Unfortunately I'm not going to make the next meeting because of work. Busy night at the casino. It is 3/8" tubing. Same as my counter current wort chiller and same as my immersion chiller. I am not sure if my math is right, in fact I'm sure it's WAY off but 10 feet of tubing wrapped around a 4 inch pipe would be almost 22 wraps. Think I'll call it 19 just to give myself some room at each end of the coil. 19 wraps of 3/8" would be 7.125 inches tightly wrapped without any room between each wrap. What are the chances that after seperating the coils I could keep it close to 15 inches? If the pipe is 36 inches long that's 26 inches left over. How many inches do I really need between the burner and the pipe? After how many inches of vertical wraps will the heat stop heating? I kinda figure if I have the extra tubing laying around might as well use it if it'll add even a few degrees. :D I havn't thougt about ignition yet. I figure I'll just use my trusty BBQ lighter. It's done me well so far... If I go all out and get a SS pipe from the scrap yard I'll be adding some kind of ignition for the flame!
 
Wrapping the tube around a 4" pipe will take up a bit more than 1 foot each turn so 10 feet would be about 7.5" tall when there is 3/8" space between coils. You should have at least 4" space above burner for complete combustion of flame. The longer the tube coils the greater the surface area and higher flow rate you can run and hit temperatures you want. As for length of pipe above coil it would help draft through coils but 6-12" above coils should be enough length.
 
kladue said:
Water inlet should be at the bottom inlet as the dissolved air in the water forms bubbles inside of the tubing and rescticts flow at low flow rates ( lesson learned on old system) in a down flow configuration.

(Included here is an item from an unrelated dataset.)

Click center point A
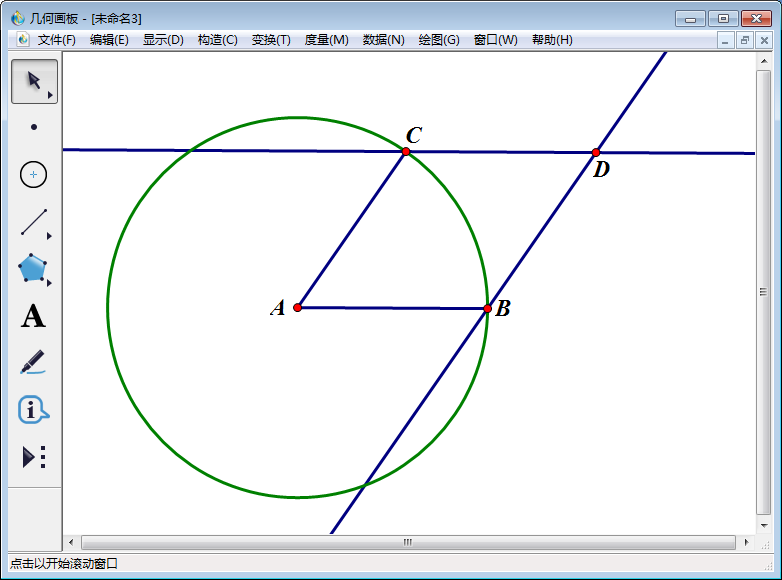The width and height of the screenshot is (782, 580). tap(298, 307)
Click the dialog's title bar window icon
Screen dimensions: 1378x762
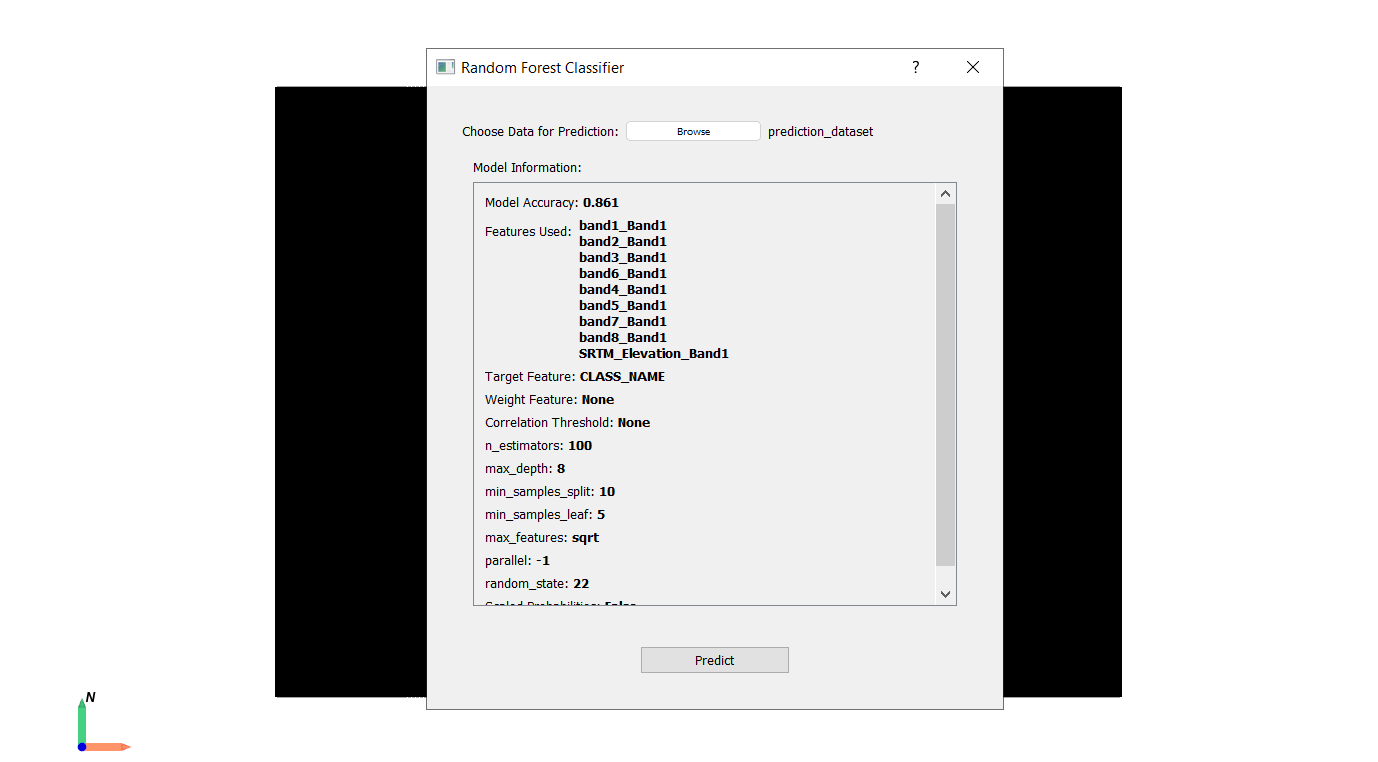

I'm wondering if copper is going to hold up well. DO in heater tubes can be very damaging.
 
Past experience with steam heated domestic water heating systems with copper tubes has been that the steel shell gives up before the water side copper tubes. Typical lifespan was 25+ years with chlorinated city water supply as a hard oxide layer forms on inside of tubing which provides some protection against further corrosion. Erosion of outside of tubing from combustion byproducts would be a bigger concern as this is what usually leads to the demise of the instant gas fired water heaters.
 
I've had some bad experience with copper tubed heat exchangers at the mill - too much pitting inside on the bends - looked like DO corrosion to us. For my money, they aren't worth 10 cents, but that is under constant use. For occasional home use, they may be fine.